[START PROVIDED DATA]

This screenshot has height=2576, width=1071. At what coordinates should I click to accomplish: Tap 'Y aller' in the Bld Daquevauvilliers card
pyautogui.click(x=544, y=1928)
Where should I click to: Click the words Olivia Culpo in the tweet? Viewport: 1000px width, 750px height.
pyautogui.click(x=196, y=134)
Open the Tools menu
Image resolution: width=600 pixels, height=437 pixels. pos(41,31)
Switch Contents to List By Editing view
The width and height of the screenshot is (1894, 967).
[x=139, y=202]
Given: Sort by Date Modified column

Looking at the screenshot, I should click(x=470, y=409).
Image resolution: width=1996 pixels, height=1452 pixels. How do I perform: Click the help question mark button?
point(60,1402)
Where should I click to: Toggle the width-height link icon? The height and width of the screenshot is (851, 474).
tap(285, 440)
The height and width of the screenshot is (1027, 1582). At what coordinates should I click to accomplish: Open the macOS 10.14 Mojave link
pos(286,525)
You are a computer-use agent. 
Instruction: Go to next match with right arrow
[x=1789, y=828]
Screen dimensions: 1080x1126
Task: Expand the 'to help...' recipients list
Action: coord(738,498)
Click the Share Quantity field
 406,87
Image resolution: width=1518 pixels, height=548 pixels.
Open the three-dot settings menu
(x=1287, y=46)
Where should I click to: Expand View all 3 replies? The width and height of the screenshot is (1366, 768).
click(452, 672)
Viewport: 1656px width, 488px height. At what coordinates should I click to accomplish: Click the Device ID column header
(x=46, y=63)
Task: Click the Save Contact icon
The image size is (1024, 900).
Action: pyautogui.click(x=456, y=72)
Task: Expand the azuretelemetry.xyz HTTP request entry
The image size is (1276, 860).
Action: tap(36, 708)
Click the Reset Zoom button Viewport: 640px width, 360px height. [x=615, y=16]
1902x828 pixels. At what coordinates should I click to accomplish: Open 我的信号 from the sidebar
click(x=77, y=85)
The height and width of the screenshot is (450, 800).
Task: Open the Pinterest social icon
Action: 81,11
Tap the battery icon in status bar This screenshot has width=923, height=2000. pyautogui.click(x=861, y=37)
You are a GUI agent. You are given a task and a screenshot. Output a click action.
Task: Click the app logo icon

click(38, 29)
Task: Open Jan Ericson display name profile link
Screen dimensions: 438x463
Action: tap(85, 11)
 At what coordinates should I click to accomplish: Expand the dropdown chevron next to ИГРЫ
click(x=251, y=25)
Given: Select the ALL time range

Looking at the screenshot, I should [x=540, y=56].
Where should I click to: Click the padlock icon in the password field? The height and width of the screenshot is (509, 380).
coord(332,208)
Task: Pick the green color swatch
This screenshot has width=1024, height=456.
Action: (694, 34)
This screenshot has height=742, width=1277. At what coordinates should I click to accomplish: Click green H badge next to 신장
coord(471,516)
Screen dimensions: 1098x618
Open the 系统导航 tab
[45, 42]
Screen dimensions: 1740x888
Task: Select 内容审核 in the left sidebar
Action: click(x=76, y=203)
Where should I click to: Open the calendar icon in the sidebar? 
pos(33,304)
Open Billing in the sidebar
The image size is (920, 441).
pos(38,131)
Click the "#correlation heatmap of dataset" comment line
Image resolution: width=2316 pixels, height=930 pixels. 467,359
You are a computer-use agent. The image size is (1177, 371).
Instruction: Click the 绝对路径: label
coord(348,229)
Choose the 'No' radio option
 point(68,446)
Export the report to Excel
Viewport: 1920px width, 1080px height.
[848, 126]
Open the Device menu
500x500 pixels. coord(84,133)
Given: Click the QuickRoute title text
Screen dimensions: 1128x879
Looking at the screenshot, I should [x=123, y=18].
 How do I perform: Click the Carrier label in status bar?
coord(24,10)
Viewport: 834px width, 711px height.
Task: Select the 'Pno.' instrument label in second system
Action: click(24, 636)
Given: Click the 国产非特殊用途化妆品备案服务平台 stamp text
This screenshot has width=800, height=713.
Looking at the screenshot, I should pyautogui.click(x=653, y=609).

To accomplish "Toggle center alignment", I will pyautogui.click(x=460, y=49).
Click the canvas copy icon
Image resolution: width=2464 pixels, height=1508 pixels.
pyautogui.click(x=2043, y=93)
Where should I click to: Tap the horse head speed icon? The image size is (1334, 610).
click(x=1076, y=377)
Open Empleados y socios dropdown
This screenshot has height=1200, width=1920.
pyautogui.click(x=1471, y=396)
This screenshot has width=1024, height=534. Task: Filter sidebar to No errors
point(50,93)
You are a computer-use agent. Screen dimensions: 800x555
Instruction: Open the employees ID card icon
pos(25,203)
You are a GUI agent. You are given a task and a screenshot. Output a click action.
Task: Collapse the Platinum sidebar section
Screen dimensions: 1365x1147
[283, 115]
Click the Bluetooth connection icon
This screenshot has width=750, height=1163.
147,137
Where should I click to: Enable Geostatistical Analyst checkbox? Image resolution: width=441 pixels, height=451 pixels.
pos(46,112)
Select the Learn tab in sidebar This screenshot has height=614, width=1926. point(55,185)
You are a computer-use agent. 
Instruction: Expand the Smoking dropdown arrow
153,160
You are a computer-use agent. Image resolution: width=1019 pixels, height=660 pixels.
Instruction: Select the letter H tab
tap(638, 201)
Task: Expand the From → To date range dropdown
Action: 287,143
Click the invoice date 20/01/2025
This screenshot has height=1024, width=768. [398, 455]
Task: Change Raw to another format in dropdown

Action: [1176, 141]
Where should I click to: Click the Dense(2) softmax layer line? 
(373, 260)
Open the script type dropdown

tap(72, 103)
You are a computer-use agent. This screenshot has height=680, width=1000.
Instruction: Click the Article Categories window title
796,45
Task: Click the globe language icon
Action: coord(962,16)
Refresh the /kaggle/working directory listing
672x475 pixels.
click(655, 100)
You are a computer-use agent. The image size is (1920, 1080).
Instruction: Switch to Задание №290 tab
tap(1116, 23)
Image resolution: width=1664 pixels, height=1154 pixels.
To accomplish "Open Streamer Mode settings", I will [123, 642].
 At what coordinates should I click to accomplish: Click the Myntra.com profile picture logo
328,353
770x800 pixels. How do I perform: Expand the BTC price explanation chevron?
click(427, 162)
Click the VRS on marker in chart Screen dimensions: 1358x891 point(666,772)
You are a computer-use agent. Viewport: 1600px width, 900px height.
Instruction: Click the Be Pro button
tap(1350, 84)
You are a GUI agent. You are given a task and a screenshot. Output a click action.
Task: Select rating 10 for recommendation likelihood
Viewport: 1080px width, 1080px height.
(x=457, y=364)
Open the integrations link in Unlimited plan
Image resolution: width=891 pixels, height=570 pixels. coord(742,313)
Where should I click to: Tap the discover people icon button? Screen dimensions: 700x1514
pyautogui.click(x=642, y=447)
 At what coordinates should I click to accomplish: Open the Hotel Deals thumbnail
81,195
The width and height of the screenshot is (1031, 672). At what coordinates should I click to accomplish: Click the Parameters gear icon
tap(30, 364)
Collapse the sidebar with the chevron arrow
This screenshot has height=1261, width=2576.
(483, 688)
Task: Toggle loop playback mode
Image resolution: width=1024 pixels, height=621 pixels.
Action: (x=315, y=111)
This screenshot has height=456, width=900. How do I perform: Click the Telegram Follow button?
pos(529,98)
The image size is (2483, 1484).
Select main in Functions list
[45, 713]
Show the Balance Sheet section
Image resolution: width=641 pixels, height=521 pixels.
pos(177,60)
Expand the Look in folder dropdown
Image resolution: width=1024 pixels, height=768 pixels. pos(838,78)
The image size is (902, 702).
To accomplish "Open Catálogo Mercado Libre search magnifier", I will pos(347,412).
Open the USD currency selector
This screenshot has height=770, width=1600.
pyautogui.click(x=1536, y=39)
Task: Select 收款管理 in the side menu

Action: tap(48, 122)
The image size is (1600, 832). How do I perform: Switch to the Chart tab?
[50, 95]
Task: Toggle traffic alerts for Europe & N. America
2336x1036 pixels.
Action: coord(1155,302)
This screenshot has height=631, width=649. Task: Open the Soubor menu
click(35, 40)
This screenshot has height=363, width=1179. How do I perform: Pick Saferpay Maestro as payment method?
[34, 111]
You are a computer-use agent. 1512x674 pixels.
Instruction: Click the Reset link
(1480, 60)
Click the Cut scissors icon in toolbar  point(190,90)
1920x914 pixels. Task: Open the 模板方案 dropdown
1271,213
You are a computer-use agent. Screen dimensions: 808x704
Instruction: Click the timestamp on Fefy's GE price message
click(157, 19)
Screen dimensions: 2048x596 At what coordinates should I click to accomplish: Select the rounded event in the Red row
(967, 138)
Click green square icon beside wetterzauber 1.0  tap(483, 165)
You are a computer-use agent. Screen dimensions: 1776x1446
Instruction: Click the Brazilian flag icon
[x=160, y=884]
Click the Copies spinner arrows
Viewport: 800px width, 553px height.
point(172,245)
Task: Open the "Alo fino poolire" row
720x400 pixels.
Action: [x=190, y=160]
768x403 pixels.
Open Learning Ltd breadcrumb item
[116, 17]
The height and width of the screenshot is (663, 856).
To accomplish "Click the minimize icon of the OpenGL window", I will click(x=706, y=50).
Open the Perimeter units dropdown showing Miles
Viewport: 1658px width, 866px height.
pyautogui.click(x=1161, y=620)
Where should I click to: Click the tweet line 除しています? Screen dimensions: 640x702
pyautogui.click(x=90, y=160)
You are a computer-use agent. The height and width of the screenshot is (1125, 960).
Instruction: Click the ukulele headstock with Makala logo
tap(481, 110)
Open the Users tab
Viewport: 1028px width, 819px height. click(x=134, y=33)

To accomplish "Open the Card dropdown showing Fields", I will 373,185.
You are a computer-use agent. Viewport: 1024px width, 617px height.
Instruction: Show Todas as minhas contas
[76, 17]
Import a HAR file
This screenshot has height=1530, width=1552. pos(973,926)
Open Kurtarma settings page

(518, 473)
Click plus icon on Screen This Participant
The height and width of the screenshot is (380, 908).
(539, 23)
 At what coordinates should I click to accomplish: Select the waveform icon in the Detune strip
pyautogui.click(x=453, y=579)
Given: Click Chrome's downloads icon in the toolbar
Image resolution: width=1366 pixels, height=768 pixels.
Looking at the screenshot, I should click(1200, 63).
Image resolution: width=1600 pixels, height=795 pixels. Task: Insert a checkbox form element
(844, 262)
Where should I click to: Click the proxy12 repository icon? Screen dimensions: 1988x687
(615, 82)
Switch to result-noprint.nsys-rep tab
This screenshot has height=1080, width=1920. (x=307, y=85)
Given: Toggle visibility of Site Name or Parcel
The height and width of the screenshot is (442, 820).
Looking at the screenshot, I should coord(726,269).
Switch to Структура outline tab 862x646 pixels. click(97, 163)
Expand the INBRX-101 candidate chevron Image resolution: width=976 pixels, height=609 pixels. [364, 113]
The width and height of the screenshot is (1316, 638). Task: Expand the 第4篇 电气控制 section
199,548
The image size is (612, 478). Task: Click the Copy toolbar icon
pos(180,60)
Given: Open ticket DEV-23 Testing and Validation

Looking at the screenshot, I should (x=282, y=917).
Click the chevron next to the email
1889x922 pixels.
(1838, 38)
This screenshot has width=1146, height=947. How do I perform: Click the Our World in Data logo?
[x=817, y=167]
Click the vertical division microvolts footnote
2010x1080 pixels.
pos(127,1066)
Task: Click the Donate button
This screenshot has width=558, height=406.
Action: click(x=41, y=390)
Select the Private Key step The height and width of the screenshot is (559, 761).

[END PROVIDED DATA]

EXERCISE AIM: Render the entries as a numbered list, leaving out any blank lines, starting with the first line and going on through the line containing "pyautogui.click(x=544, y=1928)".

RESULT BELOW:
1. This screenshot has height=2576, width=1071. At what coordinates should I click to accomplish: Tap 'Y aller' in the Bld Daquevauvilliers card
2. pyautogui.click(x=544, y=1928)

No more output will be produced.